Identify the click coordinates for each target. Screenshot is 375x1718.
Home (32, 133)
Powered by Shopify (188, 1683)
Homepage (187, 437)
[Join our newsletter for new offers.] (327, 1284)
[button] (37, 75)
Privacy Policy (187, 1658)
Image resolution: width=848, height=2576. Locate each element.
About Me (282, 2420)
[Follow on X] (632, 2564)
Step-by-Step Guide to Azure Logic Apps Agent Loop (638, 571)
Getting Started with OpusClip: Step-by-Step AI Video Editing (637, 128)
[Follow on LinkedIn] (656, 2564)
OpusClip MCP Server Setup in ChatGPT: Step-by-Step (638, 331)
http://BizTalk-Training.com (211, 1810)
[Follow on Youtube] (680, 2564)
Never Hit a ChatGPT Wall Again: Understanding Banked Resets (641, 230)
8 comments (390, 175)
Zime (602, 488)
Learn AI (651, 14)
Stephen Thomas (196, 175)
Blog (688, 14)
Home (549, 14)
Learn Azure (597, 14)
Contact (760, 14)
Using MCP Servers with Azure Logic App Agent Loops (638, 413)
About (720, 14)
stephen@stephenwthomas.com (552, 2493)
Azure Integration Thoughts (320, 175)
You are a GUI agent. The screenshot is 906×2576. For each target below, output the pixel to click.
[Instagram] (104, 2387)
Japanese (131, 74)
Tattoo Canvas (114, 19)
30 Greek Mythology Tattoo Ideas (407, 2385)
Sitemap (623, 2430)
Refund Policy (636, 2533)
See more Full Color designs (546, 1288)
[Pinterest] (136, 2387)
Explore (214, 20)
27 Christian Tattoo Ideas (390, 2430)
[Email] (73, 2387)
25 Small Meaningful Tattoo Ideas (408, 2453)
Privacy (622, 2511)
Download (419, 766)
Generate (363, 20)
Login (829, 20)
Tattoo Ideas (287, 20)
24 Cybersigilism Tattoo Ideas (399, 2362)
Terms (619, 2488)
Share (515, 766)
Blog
::::
ABOUT THIS EXERCISE = Please return each line of the listing above that contains "Follow".

RESPONSE TO THIS EXERCISE =
[Follow on X] (632, 2564)
[Follow on LinkedIn] (656, 2564)
[Follow on Youtube] (680, 2564)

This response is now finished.